Product Think¶

The agent-as-a-product perspective: how it feels to use, what it costs to run, how predictable it is in the wild. Easy to under-invest in because it's not a research problem — but it's what determines whether anyone keeps the system around.

How reyn handles it¶

CLI affordances¶

The reyn CLI is structured as small, composable subcommands rather than one monolithic entrypoint:

Command	Purpose
`reyn run`	Run a skill end-to-end
`reyn eval`	Run an eval spec
`reyn lint`	Lint a skill (graph, frontmatter, Python AST)
`reyn chat`	Interactive REPL with router + memory
`reyn init`	Scaffold `reyn.yaml` and `.reyn/`
`reyn skills`	List available skills, show one
`reyn permissions`	Inspect / revoke saved approvals
`reyn memory`	List / show / edit / search / export memory
`reyn events`	Replay a saved event log
`reyn config`	View / edit configuration

Each one can be learned in isolation; they compose by sharing the same reyn.yaml and .reyn/ state directory.

Cost discipline¶

Three levers, all surfaced as flags or config:

Model classes (light / standard / strong). A skill is written without naming a specific model; the resolver maps the class to a concrete LiteLLM model string from reyn.yaml. Switching cost tiers per project (or per run with --model) is a one-line change. Eval can run on light during iteration and strong for final grading.
Per-run cost reporting. reyn run and reyn eval print token usage and USD cost on the final line. Eval reports persist per-case cost so cost regressions show up in the same place quality regressions do.
limits.phase.max_visits and limits.phase.max_wall_seconds. Cap runaway loops and per-phase time budgets — both are cost ceilings (each visit is at least one LLM call, and time-bounded phases prevent slow-LLM blowups).

Predictable UX¶

A few small choices that compound:

output_language. One config key controls the language of user-facing output across every skill. No per-skill localization code.
--events / --conversation. When a run does something unexpected, the artifact-of-record is one CLI call away.
State is on disk. .reyn/ holds events, chats, eval reports, approvals, memory. Nothing important is in process memory only.
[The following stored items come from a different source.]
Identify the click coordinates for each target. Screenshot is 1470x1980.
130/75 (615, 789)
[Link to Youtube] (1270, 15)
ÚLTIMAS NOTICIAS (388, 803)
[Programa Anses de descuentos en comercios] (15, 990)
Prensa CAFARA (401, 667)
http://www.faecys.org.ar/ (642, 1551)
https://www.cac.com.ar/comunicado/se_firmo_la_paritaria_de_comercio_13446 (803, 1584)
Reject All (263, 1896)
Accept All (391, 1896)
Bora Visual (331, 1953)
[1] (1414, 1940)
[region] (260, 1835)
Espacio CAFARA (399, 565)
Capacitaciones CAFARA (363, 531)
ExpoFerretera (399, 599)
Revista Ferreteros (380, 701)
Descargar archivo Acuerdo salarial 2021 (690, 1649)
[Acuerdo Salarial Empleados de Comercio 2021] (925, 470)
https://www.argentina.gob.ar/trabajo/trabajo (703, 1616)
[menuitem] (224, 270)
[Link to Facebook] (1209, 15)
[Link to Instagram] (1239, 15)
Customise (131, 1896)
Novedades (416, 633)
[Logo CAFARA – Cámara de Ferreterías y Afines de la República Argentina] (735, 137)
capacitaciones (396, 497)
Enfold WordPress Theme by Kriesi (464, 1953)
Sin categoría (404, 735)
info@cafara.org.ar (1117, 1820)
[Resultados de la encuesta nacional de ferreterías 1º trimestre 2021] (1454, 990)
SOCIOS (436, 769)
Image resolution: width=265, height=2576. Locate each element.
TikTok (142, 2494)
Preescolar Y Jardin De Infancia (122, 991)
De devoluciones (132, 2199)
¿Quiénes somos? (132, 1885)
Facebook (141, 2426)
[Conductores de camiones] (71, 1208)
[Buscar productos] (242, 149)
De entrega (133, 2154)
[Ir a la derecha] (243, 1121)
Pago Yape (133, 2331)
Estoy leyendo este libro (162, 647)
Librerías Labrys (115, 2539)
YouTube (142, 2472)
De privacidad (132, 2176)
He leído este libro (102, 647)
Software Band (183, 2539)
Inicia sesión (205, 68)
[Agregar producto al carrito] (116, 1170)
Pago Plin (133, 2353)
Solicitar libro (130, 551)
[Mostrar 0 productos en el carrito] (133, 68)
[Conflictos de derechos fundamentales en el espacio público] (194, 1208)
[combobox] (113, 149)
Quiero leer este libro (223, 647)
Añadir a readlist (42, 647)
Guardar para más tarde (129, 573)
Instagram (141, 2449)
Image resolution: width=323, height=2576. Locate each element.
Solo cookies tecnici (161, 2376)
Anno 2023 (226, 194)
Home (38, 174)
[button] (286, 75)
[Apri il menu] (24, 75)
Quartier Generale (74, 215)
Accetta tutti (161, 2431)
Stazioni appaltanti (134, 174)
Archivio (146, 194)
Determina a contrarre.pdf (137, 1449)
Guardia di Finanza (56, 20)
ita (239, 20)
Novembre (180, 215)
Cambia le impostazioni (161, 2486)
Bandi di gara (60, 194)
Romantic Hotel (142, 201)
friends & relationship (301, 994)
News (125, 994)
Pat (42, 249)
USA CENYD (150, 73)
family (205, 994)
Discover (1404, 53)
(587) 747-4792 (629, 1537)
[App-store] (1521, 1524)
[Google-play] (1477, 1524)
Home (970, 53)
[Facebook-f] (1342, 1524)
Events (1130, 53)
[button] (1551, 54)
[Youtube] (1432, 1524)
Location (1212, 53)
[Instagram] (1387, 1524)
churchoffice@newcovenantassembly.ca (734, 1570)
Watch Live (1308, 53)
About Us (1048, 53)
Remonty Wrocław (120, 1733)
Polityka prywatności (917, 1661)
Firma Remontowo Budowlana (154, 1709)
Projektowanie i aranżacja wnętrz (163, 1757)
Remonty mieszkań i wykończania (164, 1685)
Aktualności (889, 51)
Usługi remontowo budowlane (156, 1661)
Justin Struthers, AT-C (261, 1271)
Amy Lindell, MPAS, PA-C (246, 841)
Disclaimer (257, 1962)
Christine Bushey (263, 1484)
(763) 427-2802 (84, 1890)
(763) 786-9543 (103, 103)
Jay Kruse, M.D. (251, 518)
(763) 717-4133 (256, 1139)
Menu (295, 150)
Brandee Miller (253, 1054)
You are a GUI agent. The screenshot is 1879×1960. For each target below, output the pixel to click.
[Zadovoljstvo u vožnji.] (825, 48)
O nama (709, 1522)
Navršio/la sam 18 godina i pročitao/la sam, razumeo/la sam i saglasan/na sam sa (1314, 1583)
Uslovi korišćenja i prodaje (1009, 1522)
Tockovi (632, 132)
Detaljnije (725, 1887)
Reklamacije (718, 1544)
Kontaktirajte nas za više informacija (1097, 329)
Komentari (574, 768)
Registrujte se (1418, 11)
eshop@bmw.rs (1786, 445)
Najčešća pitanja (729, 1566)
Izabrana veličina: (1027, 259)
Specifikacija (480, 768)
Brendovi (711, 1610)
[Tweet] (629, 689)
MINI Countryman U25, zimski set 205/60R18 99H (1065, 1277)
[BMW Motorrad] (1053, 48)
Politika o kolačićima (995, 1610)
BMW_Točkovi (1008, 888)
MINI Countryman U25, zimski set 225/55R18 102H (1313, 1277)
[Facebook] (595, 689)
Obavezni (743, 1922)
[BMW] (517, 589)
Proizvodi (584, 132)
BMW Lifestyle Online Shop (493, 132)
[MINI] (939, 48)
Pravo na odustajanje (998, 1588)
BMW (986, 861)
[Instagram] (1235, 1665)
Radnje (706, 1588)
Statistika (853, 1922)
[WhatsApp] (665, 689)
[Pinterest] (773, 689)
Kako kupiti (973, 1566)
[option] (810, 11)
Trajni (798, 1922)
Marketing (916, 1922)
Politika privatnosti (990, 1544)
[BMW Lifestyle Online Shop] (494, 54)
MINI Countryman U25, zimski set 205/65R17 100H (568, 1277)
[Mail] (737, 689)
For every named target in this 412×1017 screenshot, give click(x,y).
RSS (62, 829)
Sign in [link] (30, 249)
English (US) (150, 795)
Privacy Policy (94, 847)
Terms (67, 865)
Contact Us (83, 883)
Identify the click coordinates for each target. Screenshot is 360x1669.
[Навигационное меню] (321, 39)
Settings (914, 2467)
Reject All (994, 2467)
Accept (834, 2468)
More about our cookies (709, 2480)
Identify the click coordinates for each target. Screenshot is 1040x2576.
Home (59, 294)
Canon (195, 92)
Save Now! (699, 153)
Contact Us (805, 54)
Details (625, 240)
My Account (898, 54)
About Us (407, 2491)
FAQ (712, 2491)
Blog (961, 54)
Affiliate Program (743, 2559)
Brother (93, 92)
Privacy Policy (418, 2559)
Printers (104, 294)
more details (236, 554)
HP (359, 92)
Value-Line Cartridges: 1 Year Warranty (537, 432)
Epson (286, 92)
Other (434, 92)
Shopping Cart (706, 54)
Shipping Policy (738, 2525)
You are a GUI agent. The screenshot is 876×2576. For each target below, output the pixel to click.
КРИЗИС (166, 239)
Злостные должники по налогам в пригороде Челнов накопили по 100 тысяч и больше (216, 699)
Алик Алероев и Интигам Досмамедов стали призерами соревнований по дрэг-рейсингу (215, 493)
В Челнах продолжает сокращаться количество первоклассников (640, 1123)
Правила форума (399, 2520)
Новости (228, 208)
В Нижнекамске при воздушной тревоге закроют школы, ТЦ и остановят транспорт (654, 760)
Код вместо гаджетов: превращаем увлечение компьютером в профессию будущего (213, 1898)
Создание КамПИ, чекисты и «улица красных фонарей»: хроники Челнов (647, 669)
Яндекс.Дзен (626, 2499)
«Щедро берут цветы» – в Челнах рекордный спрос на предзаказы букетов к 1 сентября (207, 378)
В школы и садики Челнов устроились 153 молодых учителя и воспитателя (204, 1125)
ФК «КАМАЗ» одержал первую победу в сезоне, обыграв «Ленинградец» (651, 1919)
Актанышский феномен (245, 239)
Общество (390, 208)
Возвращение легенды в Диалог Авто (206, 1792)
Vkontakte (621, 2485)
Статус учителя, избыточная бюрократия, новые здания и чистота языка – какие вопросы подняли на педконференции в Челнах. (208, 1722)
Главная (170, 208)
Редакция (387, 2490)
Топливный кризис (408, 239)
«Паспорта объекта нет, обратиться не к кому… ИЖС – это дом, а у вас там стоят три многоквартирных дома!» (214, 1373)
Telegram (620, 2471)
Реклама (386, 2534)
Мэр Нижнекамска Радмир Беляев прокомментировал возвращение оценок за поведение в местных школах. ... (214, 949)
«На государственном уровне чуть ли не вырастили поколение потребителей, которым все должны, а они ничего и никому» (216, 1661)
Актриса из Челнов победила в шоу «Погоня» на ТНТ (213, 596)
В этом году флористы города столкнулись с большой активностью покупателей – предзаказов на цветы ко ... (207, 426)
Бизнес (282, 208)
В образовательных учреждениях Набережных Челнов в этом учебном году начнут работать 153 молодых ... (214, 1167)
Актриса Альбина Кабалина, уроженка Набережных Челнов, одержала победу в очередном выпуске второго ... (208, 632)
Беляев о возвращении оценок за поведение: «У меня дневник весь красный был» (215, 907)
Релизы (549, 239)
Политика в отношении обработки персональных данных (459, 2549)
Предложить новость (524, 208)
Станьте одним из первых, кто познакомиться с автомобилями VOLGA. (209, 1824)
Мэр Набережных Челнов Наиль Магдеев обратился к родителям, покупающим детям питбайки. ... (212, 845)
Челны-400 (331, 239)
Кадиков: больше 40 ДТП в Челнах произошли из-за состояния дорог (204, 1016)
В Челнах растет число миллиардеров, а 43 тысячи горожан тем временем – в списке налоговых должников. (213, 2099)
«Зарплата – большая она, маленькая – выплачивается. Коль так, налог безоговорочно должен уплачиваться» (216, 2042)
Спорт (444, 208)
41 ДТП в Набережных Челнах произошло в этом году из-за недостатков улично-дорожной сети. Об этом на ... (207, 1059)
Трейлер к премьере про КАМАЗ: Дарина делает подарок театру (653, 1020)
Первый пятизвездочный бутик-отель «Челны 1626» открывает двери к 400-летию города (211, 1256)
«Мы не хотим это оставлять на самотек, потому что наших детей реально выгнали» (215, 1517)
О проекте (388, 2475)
Composition without programming¶

The system rewards thinking in skills rather than functions. chat is a router skill; eval is a skill that iterates a judge skill; importer/improver/builder are themselves skills. New high-level capabilities tend to be new skills rather than new CLI subcommands.

Where it's still thin¶

A handful of UX/cost levers are missing or thin:

No streaming output. A long-running phase shows nothing on the console until it completes (the event log fills in real time, but the rendered output is per-phase). For interactive work this is OK; for very long-running skills, it's not.
No cost dashboard or trend view. Per-run cost is shown; aggregating across runs is the user's job (the data is structured enough to feed into other tools).
Onboarding has rough edges. reyn init scaffolds config but tutorial 01 is the actual orientation; a single integrated reyn quickstart doesn't exist.

These are addressable without changing the OS — they're product polish on top of an already-stable runtime.